Dieses Trennungsgebot ist in Abgrenzung gegen die Verschmelzung von nachrichtendienstlichen und polizeilichen Befugnissen in der Praxis der Gestapo und des „Reichssicherheitshauptamtes“ des NS-Regimes entwickelt worden. Seine Grundlage ist das Rechtsstaatsprinzip des Grundgesetzes: Institutionen, die mit nachrichtendienstlichen Mitteln der Aufklärung und des Beobachtens im Vorfeld von Gefahren dienen, sollen strikt getrennt werden von polizeilichen Institutionen, die mit Eingriffs- und Zwangsbefugnissen ausgestattet sind und deren Befugnisse auf Gefahrenabwehr und Strafverfolgung begrenzt sind.

Eine solche Trennung ist auch deshalb geboten, weil polizeiliche Institutionen (anders als Geheimdienste) einer uneingeschränkten rechtlichen und parlamentarischen Kontrolle unterliegen. In einem Rechtsstaat müssen bei einem Strafverfahren alle Ermittlungsakten der Strafverfolgungsbehörden vorgelegt werden.

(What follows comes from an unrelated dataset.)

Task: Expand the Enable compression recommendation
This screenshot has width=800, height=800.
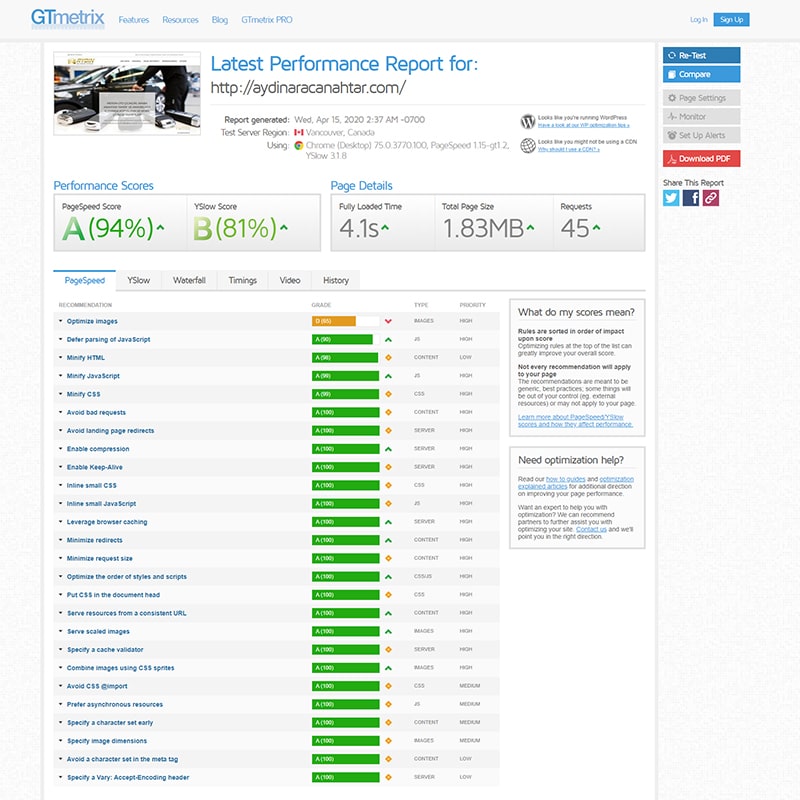Action: click(97, 449)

Sobald BND und Verfassungsschutz Zuständigkeiten zur Bewältigung der „organisierten Kriminalität“ erhalten, nehmen sie als Geheimdienste außerhalb der üblichen Kontrolle Funktionen im Rahmen der Ermittlung von Straftaten wahr; wenn umgekehrt die Polizei „im Vorfeld“ konkreter Gefahren agiert, das heißt, ohne Anhaltspunkte für eine Straftat verdeckte Ermittler einsetzt oder Maßnahmen elektronischer Überwachung („großer Lauschangriff“ etc.) ergreift, wendet sie nachrichtendienstliche Mittel an und wildert in dem Bereich, der den Geheimdiensten vorbehalten sein soll. Damit bedroht die Ausweitung der Aufgaben von Geheimdiensten auf „organisierte Kriminalität“ ebenso wie die Vorfeldtätigkeit der Polizei mit nachrichtendienstlichen Mitteln verfassungsrechtliche Rechtsschutzgarantien. Zugleich stellt der Ausbau polizeilicher Kompetenzen für die Vorfeldobservation die Legitimationsgrundlage für den Verfassungsschutz in Frage. Wozu noch Verfassungsschutz, wenn die Polizei dasselbe darf und tut?

Dagegen wird eingewandt, die unterschiedlichen Aufgaben und Zuständigkeiten der Ämter oder Dienste blieben gewahrt; der BND und das BfV leisten praktisch nur Amtshilfe für die strafrechtlichen Ermittlungen, die Polizei gäbe ihre Erkenntnisse über verfassungsfeindliche Tätigkeiten an den Verfassungsschutz weiter. Zudem gäbe es im Bundeskanzleramt einen Koordinator.

Doch die Erfahrung zeigt, daß sich solche Amtshilfe verselbständigt und daß vor Ort zum Beispiel verdeckte Ermittler oder V-Personen verschiedener Ämter oder Dienste aufeinanderstoßen, ohne voneinander zu wissen. Besondere Probleme treten dann auf, wenn aus einem Sicherheitsapparat des Bundes heraus operiert und mit einer Institution eines Landes kooperiert wird. Die Untersuchungsausschüsse über den Privatagenten Werner Mauss (Niedersachsen) und über den Plutoniumschmuggel (Bund) zeigen, in welcher Weise solche Amtshilfe Mißbrauch möglich macht, weil auf Landesebene vorausgesetzt wird, daß auf Bundesebene alles kontrolliert wird (und umgekehrt).